Peter Acheson Gandy Brodie

Peter Acheson & Gandy Brodie: No Nature June 2 - July 3, 2021

Steven Harvey Fine Art Projects presents No Nature, an exhibition of paintings by Peter Acheson (b. 1954) and Gandy Brodie (1924-1975). The two artists, separated by a generation, share an identity as trickster/artist. Both seem to work outside the dominant market-based modalities of the art world. Working in the context of both the city and country, their pieces are textured, with dynamic, layered surfaces.

Peter Acheson is a painter who works in Ghent, NY. He was born in Washington D.C. and grew up with artist Chris Martin. Acheson received a BFA from Yale in 1976, and came to note in the 1980s as part of a generation of abstract painters working in Williamsburg, Brooklyn. Acheson generally employs a small format, which is part of his refusal of the grand scale of contemporary art. These smaller works are often hung together in relational “gangs.” His work has a conversational, almost diaristic, impulse engaging with his favorite artists (and musicians) in brushed script homages on his canvases. He collages found objects such as sea shells, feathers and blocks of wood to disrupt the surface. In recent years, Acheson’s work has been exhibited at The Novella Gallery and John Davis Gallery in Hudson, and in 2017 was the subject of two solo exhibitions in New York City.

The child of immigrant parents living in the Lower East Side, Gandy Brodie was a self-taught artist; a man who reinvented himself as dancer, painter, and teacher. Among his notable influences were Martha Graham, Hans Hofmann, and the works of Van Gogh and Paul Klee, which he studied during trips to the Museum of Modern Art. Brodie created his own definitive,dream-like style, conveying his singular interpretation of the world around him with thick, built-up accumulations of paint. His work has been displayed at the Jewish Museum and the Whitney Museum of Modern Art, and influenced the likes of Bob Thompson. He was championed by art historian Meyer Schapiro, but has received little attention in the years after his death.

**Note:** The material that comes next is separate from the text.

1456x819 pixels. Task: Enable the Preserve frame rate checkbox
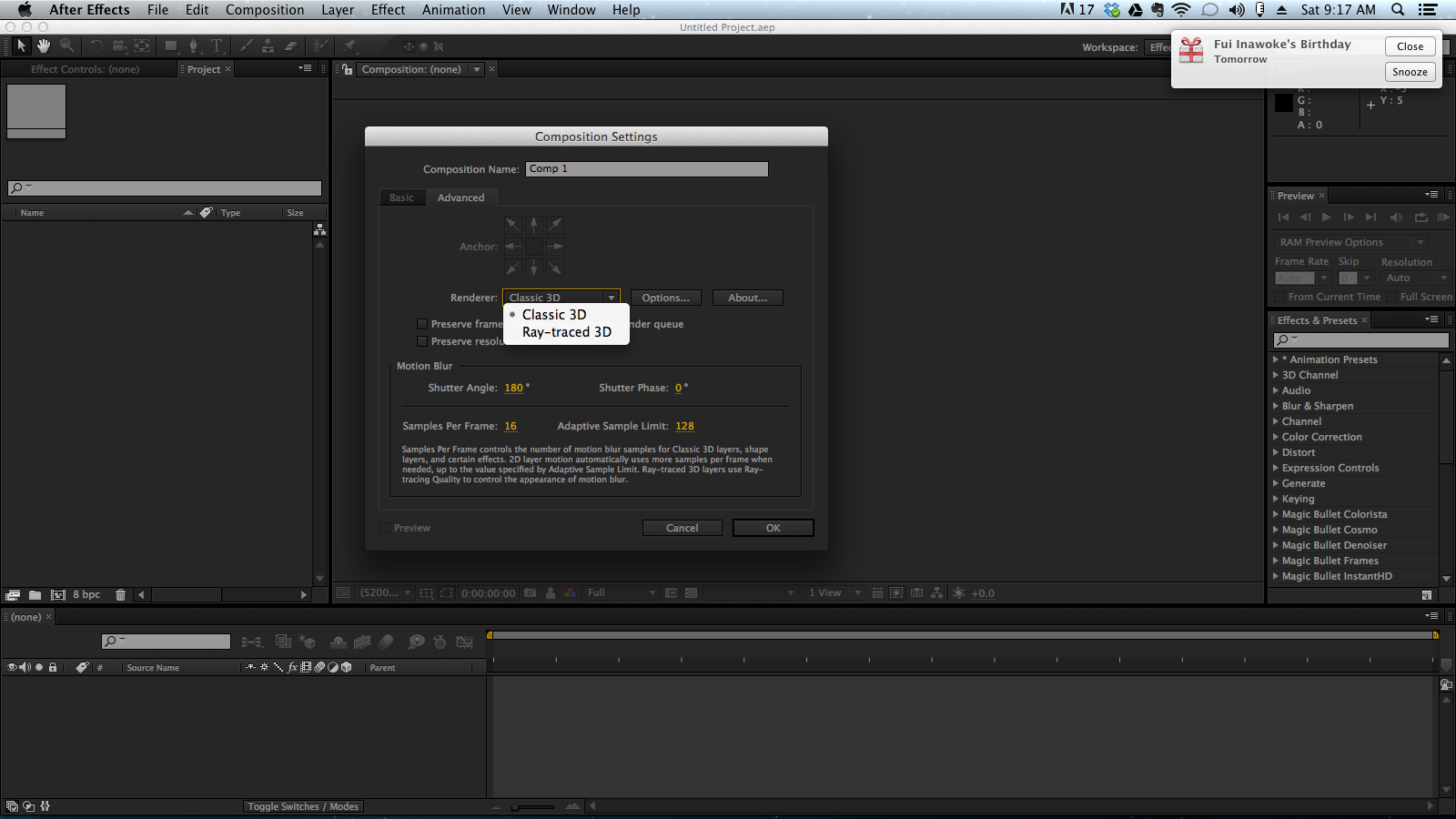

In 2014, The Painting Center presented an exhibition of Brodie’s work accompanied by a catalog with support from the Hans and Maria Hoffman trust, and contributions from Jennifer Samet, James Welling, and William Tucker.

Peter Acheson and Gandy Brodie represent an ethos of invention and elusiveness. Their work is in conversation with their surroundings, whether that be the city, the country, the work of their contemporaries, or modern music. They demonstrate an exuberant refusal of traditional practice and form, living instead in worlds of their own creation, balancing abstraction with an iconography of pictorial symbols.